Pure OPM nanofibers with high piezoelectricity designed for energy harvesting in vitro and in vivo

Abstract

Due to inhomogeneous molecular structure and inherent flexibility of organic piezoelectric materials, the improvement in piezoelectric performances is extremely challenging. Herein, a novel sheath-gas-assisted electrospinning method was designed to induce rapid recrystallization and a stretching effect on the PVDF molecular chains, which led to significant promotion in the formation of β and γ crystal phases in PVDF nanofibers and the highest piezoelectric properties reported to date for pure organic piezoelectric materials.

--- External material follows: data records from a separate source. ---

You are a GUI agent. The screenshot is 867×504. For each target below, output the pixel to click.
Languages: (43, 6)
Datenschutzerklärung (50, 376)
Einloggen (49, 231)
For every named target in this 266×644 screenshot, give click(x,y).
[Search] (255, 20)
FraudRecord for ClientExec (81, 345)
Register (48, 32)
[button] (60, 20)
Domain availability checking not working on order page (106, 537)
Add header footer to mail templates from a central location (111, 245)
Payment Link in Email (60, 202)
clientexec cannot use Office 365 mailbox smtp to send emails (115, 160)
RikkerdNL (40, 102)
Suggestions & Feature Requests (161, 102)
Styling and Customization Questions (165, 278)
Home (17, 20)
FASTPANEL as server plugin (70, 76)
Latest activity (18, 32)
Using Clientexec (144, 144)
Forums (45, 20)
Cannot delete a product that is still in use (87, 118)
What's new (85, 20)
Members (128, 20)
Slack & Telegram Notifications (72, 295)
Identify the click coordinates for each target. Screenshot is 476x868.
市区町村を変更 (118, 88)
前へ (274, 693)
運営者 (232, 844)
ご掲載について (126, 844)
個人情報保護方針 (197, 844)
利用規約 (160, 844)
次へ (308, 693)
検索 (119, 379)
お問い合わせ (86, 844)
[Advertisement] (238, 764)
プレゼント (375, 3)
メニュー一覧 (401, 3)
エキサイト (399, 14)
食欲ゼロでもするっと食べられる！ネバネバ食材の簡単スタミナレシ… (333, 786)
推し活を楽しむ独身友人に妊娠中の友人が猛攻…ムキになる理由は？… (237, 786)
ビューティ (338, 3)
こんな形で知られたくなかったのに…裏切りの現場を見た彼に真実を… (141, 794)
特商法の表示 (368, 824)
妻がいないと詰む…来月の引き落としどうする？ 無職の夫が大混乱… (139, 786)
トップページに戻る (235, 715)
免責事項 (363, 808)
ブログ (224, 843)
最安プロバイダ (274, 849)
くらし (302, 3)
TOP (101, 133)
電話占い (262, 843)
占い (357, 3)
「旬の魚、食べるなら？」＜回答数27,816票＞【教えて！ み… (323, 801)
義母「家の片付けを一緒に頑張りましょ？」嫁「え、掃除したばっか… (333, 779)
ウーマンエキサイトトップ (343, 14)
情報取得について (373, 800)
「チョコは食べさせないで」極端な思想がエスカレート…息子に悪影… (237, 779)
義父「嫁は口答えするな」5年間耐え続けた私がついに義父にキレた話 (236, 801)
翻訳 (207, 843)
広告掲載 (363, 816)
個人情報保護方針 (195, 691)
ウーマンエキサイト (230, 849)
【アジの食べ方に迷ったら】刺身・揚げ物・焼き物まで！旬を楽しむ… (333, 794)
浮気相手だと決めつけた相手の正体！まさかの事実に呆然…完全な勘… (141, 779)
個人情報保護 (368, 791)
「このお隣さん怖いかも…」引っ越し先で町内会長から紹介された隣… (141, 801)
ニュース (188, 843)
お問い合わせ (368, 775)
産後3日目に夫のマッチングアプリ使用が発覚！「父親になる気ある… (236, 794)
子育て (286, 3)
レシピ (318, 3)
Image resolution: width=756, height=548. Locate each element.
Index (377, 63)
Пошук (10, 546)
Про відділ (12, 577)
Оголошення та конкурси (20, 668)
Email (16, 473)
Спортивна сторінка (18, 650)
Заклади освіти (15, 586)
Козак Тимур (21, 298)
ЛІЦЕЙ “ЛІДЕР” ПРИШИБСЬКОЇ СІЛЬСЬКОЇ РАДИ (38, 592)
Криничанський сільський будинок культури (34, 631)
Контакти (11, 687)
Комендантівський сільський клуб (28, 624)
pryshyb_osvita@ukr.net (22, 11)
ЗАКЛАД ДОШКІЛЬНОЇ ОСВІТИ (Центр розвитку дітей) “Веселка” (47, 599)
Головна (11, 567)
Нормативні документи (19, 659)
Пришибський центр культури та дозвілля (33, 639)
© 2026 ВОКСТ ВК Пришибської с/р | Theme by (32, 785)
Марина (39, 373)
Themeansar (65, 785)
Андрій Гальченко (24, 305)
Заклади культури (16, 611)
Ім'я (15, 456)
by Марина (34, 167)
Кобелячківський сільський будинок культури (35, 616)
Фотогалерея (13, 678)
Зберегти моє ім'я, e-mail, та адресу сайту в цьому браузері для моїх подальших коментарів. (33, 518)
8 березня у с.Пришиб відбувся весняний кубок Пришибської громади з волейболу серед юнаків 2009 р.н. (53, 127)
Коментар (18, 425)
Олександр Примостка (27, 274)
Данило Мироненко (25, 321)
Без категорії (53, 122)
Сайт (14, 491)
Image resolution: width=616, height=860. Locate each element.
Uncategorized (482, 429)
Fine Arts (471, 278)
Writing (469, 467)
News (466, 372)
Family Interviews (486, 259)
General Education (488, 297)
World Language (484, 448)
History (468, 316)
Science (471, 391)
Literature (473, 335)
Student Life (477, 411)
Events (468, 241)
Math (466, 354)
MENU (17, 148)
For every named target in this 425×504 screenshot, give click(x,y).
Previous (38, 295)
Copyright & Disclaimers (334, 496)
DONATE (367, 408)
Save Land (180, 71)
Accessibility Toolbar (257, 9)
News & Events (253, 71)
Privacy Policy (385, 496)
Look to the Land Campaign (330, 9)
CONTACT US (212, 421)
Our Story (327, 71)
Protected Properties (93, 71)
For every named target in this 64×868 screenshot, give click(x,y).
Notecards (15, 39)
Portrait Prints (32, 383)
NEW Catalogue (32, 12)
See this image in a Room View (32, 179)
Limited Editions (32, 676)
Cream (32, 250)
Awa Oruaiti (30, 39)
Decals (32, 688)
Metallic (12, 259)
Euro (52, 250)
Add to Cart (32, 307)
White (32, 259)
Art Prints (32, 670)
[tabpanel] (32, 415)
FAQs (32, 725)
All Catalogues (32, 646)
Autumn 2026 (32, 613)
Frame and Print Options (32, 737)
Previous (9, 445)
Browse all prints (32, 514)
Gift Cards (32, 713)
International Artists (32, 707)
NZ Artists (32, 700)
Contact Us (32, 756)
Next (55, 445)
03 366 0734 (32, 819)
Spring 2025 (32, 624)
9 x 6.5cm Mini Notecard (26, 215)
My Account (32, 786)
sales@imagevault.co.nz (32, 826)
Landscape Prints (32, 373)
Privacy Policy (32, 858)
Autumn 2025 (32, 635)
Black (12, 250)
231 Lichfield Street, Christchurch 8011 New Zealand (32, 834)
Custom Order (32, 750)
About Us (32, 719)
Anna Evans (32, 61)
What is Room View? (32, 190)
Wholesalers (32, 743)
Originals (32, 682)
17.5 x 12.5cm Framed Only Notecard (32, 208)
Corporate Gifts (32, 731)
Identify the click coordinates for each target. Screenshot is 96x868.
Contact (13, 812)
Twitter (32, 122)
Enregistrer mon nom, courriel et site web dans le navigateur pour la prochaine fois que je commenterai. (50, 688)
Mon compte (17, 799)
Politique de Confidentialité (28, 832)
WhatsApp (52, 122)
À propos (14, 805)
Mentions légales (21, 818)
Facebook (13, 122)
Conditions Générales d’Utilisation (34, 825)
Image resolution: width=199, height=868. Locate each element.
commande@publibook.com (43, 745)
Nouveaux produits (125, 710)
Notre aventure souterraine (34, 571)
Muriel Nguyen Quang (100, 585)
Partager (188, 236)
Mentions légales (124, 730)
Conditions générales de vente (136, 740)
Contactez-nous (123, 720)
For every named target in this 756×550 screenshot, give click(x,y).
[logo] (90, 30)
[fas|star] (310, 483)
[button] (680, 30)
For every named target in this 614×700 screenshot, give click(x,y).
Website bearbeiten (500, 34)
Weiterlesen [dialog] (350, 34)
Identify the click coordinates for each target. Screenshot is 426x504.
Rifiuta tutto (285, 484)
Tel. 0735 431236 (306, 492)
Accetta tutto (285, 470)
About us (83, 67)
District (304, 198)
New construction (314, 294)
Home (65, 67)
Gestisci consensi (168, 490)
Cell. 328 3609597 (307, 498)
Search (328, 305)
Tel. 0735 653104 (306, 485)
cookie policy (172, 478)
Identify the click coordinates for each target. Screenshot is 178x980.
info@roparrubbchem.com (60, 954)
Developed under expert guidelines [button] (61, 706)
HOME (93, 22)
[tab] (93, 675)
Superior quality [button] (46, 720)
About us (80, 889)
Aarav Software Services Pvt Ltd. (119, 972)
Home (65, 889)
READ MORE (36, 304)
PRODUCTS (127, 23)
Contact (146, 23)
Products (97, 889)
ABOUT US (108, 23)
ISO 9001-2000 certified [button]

By using the PVDF nanofibers for energy harvesting in vivo and in vitro, the motion sensor and implantable nanogenerators displayed excellent sensitivity under an extremely low working frequency of ∼0.1 Hz and considerable output voltage of 0.4–0.6 V cm⁻² driven by the femoral artery and carotid artery for the first time. Furthermore, we demonstrated that the nanofibers have outstanding biocompatibility and can provide a spontaneous microelectronic stimulation effect to improve the growth of nerve cells. Thus, we envision that the high-performance piezoelectric nanofibers may serve as a powerful tool for developing future flexible force-sensitive microelectric devices and generators for applications in bioelectronics and biomedicine.